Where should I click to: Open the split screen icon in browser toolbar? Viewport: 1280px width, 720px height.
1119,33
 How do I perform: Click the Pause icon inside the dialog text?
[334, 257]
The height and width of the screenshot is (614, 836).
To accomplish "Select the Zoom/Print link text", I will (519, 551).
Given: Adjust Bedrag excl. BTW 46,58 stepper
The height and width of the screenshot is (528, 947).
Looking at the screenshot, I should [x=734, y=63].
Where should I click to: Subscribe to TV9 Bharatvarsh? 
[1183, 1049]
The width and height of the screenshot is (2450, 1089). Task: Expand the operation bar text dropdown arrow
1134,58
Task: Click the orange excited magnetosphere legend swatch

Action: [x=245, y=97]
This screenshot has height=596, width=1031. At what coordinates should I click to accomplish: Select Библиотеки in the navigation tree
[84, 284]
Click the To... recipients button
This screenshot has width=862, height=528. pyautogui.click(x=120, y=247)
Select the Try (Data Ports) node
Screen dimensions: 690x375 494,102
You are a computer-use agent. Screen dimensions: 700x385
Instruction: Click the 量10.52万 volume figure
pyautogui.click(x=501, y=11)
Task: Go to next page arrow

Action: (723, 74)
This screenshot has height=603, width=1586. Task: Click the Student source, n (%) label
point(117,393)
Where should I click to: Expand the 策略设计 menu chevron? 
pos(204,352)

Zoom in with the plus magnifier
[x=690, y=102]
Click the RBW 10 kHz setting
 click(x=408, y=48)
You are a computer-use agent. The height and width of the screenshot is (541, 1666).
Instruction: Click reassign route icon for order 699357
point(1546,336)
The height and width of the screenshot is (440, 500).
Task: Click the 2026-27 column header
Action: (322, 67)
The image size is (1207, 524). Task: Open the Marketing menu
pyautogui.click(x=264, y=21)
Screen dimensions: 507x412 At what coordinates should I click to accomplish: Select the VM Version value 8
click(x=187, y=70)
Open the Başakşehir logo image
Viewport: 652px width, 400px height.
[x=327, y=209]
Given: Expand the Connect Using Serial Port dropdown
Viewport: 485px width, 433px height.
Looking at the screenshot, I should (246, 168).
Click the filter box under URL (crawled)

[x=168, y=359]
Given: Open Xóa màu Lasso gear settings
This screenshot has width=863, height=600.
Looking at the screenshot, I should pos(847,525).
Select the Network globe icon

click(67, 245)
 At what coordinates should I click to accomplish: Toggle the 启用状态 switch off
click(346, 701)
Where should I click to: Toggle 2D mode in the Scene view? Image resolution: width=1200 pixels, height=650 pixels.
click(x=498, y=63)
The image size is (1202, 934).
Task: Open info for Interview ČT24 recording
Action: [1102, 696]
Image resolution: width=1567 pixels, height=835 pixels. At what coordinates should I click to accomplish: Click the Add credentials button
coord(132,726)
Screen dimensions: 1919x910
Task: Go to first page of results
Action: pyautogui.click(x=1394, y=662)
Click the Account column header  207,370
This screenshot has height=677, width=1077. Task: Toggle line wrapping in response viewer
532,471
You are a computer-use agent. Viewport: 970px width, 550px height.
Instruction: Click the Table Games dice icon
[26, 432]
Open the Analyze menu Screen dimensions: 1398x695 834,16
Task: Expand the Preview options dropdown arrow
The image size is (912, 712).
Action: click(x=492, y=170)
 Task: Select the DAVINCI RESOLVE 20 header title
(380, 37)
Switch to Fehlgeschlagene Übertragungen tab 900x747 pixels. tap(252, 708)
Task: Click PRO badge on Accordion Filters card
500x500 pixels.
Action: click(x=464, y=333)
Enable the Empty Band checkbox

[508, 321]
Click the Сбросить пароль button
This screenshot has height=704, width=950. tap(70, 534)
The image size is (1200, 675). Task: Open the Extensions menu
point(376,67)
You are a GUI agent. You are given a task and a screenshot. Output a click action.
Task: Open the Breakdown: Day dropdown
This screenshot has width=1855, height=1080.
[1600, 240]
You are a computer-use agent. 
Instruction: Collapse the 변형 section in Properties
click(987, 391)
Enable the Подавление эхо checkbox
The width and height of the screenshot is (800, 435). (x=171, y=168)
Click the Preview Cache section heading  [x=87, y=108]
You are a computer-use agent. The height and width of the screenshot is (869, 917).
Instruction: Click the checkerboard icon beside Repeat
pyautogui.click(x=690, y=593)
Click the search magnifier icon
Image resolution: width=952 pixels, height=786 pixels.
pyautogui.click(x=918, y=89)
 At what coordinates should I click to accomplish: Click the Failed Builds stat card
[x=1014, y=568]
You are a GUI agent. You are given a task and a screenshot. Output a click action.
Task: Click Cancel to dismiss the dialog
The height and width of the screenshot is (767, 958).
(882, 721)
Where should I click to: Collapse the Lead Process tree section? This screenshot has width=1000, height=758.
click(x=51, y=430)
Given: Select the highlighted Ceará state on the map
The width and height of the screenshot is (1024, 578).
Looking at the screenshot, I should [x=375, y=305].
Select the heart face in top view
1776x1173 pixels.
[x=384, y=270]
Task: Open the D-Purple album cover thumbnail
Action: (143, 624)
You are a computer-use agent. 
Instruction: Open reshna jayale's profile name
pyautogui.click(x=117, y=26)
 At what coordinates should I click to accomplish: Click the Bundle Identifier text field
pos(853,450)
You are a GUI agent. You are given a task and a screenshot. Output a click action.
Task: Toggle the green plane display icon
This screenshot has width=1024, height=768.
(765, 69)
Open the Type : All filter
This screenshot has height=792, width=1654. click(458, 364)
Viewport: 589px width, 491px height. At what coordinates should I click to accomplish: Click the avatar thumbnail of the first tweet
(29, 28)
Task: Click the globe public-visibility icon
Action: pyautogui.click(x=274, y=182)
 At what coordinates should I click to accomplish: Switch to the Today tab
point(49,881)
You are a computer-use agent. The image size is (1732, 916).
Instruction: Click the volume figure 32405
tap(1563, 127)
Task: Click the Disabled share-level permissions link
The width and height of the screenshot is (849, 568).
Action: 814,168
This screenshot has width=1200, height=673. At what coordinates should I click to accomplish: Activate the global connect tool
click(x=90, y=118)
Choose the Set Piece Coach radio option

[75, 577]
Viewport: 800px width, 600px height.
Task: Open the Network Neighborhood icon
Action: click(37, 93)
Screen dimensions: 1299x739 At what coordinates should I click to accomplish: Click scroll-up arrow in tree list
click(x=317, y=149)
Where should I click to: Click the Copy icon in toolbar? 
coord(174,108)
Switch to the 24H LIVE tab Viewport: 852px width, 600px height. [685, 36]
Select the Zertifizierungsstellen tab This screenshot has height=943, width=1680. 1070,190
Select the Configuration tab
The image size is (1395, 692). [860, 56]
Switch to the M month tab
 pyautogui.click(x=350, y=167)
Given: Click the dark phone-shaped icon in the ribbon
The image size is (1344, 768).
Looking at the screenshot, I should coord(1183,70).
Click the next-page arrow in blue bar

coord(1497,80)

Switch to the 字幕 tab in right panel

====================

- [Task directions] The records above are to be copied in full, exactly as written.

- [Task solution]
Where should I click to: Open the split screen icon in browser toolbar? Viewport: 1280px width, 720px height.
1119,33
 How do I perform: Click the Pause icon inside the dialog text?
[334, 257]
The height and width of the screenshot is (614, 836).
To accomplish "Select the Zoom/Print link text", I will (519, 551).
Given: Adjust Bedrag excl. BTW 46,58 stepper
The height and width of the screenshot is (528, 947).
Looking at the screenshot, I should [x=734, y=63].
Where should I click to: Subscribe to TV9 Bharatvarsh? 
[1183, 1049]
The width and height of the screenshot is (2450, 1089). Task: Expand the operation bar text dropdown arrow
1134,58
Task: Click the orange excited magnetosphere legend swatch

Action: [x=245, y=97]
This screenshot has height=596, width=1031. At what coordinates should I click to accomplish: Select Библиотеки in the navigation tree
[84, 284]
Click the To... recipients button
This screenshot has width=862, height=528. pyautogui.click(x=120, y=247)
Select the Try (Data Ports) node
Screen dimensions: 690x375 494,102
You are a computer-use agent. Screen dimensions: 700x385
Instruction: Click the 量10.52万 volume figure
pyautogui.click(x=501, y=11)
Task: Go to next page arrow

Action: (723, 74)
This screenshot has height=603, width=1586. Task: Click the Student source, n (%) label
point(117,393)
Where should I click to: Expand the 策略设计 menu chevron? 
pos(204,352)

Zoom in with the plus magnifier
[x=690, y=102]
Click the RBW 10 kHz setting
 click(x=408, y=48)
You are a computer-use agent. The height and width of the screenshot is (541, 1666).
Instruction: Click reassign route icon for order 699357
point(1546,336)
The height and width of the screenshot is (440, 500).
Task: Click the 2026-27 column header
Action: (322, 67)
The image size is (1207, 524). Task: Open the Marketing menu
pyautogui.click(x=264, y=21)
Screen dimensions: 507x412 At what coordinates should I click to accomplish: Select the VM Version value 8
click(x=187, y=70)
Open the Başakşehir logo image
Viewport: 652px width, 400px height.
[x=327, y=209]
Given: Expand the Connect Using Serial Port dropdown
Viewport: 485px width, 433px height.
Looking at the screenshot, I should (246, 168).
Click the filter box under URL (crawled)

[x=168, y=359]
Given: Open Xóa màu Lasso gear settings
This screenshot has width=863, height=600.
Looking at the screenshot, I should pos(847,525).
Select the Network globe icon

click(67, 245)
 At what coordinates should I click to accomplish: Toggle the 启用状态 switch off
click(346, 701)
Where should I click to: Toggle 2D mode in the Scene view? Image resolution: width=1200 pixels, height=650 pixels.
click(x=498, y=63)
The image size is (1202, 934).
Task: Open info for Interview ČT24 recording
Action: [1102, 696]
Image resolution: width=1567 pixels, height=835 pixels. At what coordinates should I click to accomplish: Click the Add credentials button
coord(132,726)
Screen dimensions: 1919x910
Task: Go to first page of results
Action: pyautogui.click(x=1394, y=662)
Click the Account column header  207,370
This screenshot has height=677, width=1077. Task: Toggle line wrapping in response viewer
532,471
You are a computer-use agent. Viewport: 970px width, 550px height.
Instruction: Click the Table Games dice icon
[26, 432]
Open the Analyze menu Screen dimensions: 1398x695 834,16
Task: Expand the Preview options dropdown arrow
The image size is (912, 712).
Action: click(x=492, y=170)
 Task: Select the DAVINCI RESOLVE 20 header title
(380, 37)
Switch to Fehlgeschlagene Übertragungen tab 900x747 pixels. tap(252, 708)
Task: Click PRO badge on Accordion Filters card
500x500 pixels.
Action: click(x=464, y=333)
Enable the Empty Band checkbox

[508, 321]
Click the Сбросить пароль button
This screenshot has height=704, width=950. tap(70, 534)
The image size is (1200, 675). Task: Open the Extensions menu
point(376,67)
You are a GUI agent. You are given a task and a screenshot. Output a click action.
Task: Open the Breakdown: Day dropdown
This screenshot has width=1855, height=1080.
[1600, 240]
You are a computer-use agent. 
Instruction: Collapse the 변형 section in Properties
click(987, 391)
Enable the Подавление эхо checkbox
The width and height of the screenshot is (800, 435). (x=171, y=168)
Click the Preview Cache section heading  [x=87, y=108]
You are a computer-use agent. The height and width of the screenshot is (869, 917).
Instruction: Click the checkerboard icon beside Repeat
pyautogui.click(x=690, y=593)
Click the search magnifier icon
Image resolution: width=952 pixels, height=786 pixels.
pyautogui.click(x=918, y=89)
 At what coordinates should I click to accomplish: Click the Failed Builds stat card
[x=1014, y=568]
You are a GUI agent. You are given a task and a screenshot. Output a click action.
Task: Click Cancel to dismiss the dialog
The height and width of the screenshot is (767, 958).
(882, 721)
Where should I click to: Collapse the Lead Process tree section? This screenshot has width=1000, height=758.
click(x=51, y=430)
Given: Select the highlighted Ceará state on the map
The width and height of the screenshot is (1024, 578).
Looking at the screenshot, I should [x=375, y=305].
Select the heart face in top view
1776x1173 pixels.
[x=384, y=270]
Task: Open the D-Purple album cover thumbnail
Action: (143, 624)
You are a computer-use agent. 
Instruction: Open reshna jayale's profile name
pyautogui.click(x=117, y=26)
 At what coordinates should I click to accomplish: Click the Bundle Identifier text field
pos(853,450)
You are a GUI agent. You are given a task and a screenshot. Output a click action.
Task: Toggle the green plane display icon
This screenshot has width=1024, height=768.
(765, 69)
Open the Type : All filter
This screenshot has height=792, width=1654. click(458, 364)
Viewport: 589px width, 491px height. At what coordinates should I click to accomplish: Click the avatar thumbnail of the first tweet
(29, 28)
Task: Click the globe public-visibility icon
Action: pyautogui.click(x=274, y=182)
 At what coordinates should I click to accomplish: Switch to the Today tab
point(49,881)
You are a computer-use agent. The image size is (1732, 916).
Instruction: Click the volume figure 32405
tap(1563, 127)
Task: Click the Disabled share-level permissions link
The width and height of the screenshot is (849, 568).
Action: 814,168
This screenshot has width=1200, height=673. At what coordinates should I click to accomplish: Activate the global connect tool
click(x=90, y=118)
Choose the Set Piece Coach radio option

[75, 577]
Viewport: 800px width, 600px height.
Task: Open the Network Neighborhood icon
Action: click(37, 93)
Screen dimensions: 1299x739 At what coordinates should I click to accomplish: Click scroll-up arrow in tree list
click(x=317, y=149)
Where should I click to: Click the Copy icon in toolbar? 
coord(174,108)
Switch to the 24H LIVE tab Viewport: 852px width, 600px height. [685, 36]
Select the Zertifizierungsstellen tab This screenshot has height=943, width=1680. 1070,190
Select the Configuration tab
The image size is (1395, 692). [860, 56]
Switch to the M month tab
 pyautogui.click(x=350, y=167)
Given: Click the dark phone-shaped icon in the ribbon
The image size is (1344, 768).
Looking at the screenshot, I should coord(1183,70).
Click the next-page arrow in blue bar

coord(1497,80)

Switch to the 字幕 tab in right panel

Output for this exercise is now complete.